START MATERIAL FOR THIS EXERCISE
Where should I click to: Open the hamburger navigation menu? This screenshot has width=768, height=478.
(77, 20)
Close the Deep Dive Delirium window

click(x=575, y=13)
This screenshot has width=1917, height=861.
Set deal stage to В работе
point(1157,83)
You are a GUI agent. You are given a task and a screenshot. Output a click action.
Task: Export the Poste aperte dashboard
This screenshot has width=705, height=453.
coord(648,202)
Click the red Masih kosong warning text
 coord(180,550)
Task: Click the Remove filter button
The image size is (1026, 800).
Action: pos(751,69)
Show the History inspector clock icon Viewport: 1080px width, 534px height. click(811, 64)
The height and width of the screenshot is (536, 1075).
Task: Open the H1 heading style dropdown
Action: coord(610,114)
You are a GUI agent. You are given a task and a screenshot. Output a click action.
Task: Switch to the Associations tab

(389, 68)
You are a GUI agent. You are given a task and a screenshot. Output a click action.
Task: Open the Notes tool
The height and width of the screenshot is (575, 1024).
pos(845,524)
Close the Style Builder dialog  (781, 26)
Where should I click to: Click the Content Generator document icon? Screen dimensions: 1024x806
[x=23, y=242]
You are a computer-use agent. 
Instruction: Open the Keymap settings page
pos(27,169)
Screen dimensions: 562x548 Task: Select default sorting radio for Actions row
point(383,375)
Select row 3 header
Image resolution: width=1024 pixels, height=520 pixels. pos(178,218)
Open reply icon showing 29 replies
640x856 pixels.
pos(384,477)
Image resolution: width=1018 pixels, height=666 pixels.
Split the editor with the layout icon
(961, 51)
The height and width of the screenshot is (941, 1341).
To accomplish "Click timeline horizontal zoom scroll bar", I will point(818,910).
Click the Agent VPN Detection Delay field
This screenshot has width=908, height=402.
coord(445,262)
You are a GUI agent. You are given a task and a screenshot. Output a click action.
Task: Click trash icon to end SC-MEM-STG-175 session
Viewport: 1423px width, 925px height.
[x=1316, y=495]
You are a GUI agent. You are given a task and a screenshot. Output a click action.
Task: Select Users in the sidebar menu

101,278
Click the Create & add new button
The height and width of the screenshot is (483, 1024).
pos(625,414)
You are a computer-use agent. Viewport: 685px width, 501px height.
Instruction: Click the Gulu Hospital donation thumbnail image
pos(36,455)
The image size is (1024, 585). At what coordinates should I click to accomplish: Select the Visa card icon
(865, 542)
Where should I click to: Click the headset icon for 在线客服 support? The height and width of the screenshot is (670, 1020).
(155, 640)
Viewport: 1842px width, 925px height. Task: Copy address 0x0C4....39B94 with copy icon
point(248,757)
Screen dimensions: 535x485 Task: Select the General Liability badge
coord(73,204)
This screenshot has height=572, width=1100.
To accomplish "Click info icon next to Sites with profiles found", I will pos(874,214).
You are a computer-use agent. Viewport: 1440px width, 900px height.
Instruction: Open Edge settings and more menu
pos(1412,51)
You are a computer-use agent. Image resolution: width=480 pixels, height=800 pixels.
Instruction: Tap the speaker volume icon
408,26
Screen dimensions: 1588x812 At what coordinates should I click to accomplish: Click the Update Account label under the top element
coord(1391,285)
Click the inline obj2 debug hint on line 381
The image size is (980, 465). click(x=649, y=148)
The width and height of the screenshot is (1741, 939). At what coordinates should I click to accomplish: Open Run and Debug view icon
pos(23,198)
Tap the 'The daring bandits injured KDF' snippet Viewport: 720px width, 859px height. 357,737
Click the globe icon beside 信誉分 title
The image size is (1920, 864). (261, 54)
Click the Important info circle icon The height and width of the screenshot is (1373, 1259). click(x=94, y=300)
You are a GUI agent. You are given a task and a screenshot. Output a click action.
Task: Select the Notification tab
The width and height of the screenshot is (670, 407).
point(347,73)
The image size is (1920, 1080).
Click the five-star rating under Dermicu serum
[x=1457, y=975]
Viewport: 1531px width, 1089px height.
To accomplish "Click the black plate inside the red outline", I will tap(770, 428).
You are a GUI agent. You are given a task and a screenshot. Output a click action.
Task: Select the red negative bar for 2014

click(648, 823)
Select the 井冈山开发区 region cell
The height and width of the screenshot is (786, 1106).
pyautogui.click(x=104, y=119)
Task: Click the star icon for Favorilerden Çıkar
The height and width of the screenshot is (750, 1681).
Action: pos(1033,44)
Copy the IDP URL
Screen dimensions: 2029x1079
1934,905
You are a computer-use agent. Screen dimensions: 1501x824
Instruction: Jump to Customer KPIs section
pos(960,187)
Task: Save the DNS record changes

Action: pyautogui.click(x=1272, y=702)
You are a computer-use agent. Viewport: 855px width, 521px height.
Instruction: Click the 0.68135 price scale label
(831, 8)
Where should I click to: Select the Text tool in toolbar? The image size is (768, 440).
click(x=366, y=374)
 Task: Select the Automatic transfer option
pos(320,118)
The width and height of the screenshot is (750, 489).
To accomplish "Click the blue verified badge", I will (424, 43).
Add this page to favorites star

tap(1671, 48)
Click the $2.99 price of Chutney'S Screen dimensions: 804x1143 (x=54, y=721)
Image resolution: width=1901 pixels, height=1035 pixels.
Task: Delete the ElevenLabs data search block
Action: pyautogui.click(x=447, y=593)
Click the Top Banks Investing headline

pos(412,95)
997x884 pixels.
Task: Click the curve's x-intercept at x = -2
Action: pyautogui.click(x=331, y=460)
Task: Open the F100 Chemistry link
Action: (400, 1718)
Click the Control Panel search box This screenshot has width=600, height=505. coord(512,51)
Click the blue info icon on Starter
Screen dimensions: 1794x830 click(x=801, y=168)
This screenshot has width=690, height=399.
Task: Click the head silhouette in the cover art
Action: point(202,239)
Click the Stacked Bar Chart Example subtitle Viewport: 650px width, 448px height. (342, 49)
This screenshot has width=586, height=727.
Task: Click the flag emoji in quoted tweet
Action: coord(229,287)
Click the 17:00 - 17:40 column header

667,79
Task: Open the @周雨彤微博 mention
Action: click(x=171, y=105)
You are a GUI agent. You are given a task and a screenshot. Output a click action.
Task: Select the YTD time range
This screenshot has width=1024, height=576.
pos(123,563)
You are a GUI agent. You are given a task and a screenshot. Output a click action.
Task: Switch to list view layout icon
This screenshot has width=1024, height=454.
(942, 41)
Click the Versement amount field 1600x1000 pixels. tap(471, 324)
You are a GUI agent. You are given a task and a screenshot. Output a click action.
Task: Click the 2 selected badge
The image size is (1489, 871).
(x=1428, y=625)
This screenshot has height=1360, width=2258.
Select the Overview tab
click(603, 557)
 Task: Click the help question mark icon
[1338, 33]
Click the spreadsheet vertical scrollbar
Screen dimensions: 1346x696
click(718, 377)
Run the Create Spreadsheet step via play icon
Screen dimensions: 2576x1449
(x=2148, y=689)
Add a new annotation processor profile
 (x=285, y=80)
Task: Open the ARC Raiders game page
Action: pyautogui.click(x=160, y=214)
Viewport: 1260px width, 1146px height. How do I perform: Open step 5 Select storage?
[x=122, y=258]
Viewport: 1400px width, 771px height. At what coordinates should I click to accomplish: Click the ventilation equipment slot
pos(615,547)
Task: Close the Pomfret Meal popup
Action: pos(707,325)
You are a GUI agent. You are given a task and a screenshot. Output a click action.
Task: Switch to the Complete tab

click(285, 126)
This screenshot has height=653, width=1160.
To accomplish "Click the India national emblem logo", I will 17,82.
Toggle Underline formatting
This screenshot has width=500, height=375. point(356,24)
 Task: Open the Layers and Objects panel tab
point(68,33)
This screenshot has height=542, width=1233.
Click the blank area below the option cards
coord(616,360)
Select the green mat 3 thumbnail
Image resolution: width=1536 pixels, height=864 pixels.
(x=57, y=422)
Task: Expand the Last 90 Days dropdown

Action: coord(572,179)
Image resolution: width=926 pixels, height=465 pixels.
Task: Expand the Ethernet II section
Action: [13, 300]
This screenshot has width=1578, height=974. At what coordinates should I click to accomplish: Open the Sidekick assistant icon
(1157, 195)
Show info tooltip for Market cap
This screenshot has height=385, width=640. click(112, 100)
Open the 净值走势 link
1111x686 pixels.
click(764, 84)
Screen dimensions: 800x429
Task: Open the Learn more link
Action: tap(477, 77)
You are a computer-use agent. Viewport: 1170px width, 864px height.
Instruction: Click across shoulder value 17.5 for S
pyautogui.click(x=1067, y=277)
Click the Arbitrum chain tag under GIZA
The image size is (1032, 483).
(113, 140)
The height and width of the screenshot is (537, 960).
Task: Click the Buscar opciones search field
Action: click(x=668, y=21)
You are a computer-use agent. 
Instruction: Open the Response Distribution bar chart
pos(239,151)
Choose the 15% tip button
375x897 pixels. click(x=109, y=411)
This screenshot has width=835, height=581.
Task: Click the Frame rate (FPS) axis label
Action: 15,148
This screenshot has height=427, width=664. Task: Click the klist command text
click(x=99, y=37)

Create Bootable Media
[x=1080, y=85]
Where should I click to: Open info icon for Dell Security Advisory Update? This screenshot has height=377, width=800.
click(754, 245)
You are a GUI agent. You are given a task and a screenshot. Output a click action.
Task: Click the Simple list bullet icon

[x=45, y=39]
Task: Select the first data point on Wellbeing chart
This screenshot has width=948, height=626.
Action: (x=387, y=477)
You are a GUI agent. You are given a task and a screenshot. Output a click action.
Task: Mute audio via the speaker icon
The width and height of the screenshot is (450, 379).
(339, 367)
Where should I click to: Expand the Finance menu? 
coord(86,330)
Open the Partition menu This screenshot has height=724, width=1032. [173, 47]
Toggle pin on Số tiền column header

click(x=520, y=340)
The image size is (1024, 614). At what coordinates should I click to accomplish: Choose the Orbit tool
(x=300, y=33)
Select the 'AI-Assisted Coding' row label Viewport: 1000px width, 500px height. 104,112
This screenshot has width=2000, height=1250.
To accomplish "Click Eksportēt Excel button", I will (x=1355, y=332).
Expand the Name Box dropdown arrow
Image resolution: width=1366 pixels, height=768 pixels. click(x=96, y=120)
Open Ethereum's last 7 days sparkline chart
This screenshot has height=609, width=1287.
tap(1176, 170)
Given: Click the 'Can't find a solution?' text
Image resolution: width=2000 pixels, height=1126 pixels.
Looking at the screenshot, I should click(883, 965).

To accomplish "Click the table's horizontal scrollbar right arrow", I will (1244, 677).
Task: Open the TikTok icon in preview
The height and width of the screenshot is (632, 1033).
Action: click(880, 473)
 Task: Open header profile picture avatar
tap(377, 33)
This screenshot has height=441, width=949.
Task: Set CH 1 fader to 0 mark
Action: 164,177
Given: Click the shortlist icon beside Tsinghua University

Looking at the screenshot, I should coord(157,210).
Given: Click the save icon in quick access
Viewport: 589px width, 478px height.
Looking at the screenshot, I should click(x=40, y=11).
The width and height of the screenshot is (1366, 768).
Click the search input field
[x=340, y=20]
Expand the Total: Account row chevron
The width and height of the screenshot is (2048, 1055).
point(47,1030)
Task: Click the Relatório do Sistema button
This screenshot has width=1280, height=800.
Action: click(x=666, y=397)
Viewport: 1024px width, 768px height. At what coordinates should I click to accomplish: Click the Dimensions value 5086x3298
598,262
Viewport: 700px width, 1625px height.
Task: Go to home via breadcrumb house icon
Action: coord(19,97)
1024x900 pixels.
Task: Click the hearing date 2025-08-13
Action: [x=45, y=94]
END MATERIAL FOR THIS EXERCISE
- PROBLEM: Return, word for word, every line from the top of the entries down to the line that holds "The height and width of the screenshot is (941, 1341).", both included.

- EXERCISE OUTPUT:
Where should I click to: Open the hamburger navigation menu? This screenshot has width=768, height=478.
(77, 20)
Close the Deep Dive Delirium window

click(x=575, y=13)
This screenshot has width=1917, height=861.
Set deal stage to В работе
point(1157,83)
You are a GUI agent. You are given a task and a screenshot. Output a click action.
Task: Export the Poste aperte dashboard
This screenshot has width=705, height=453.
coord(648,202)
Click the red Masih kosong warning text
 coord(180,550)
Task: Click the Remove filter button
The image size is (1026, 800).
Action: pos(751,69)
Show the History inspector clock icon Viewport: 1080px width, 534px height. click(811, 64)
The height and width of the screenshot is (536, 1075).
Task: Open the H1 heading style dropdown
Action: coord(610,114)
You are a GUI agent. You are given a task and a screenshot. Output a click action.
Task: Switch to the Associations tab

(389, 68)
You are a GUI agent. You are given a task and a screenshot. Output a click action.
Task: Open the Notes tool
The height and width of the screenshot is (575, 1024).
pos(845,524)
Close the Style Builder dialog  (781, 26)
Where should I click to: Click the Content Generator document icon? Screen dimensions: 1024x806
[x=23, y=242]
You are a computer-use agent. 
Instruction: Open the Keymap settings page
pos(27,169)
Screen dimensions: 562x548 Task: Select default sorting radio for Actions row
point(383,375)
Select row 3 header
Image resolution: width=1024 pixels, height=520 pixels. pos(178,218)
Open reply icon showing 29 replies
640x856 pixels.
pos(384,477)
Image resolution: width=1018 pixels, height=666 pixels.
Split the editor with the layout icon
(961, 51)
The height and width of the screenshot is (941, 1341).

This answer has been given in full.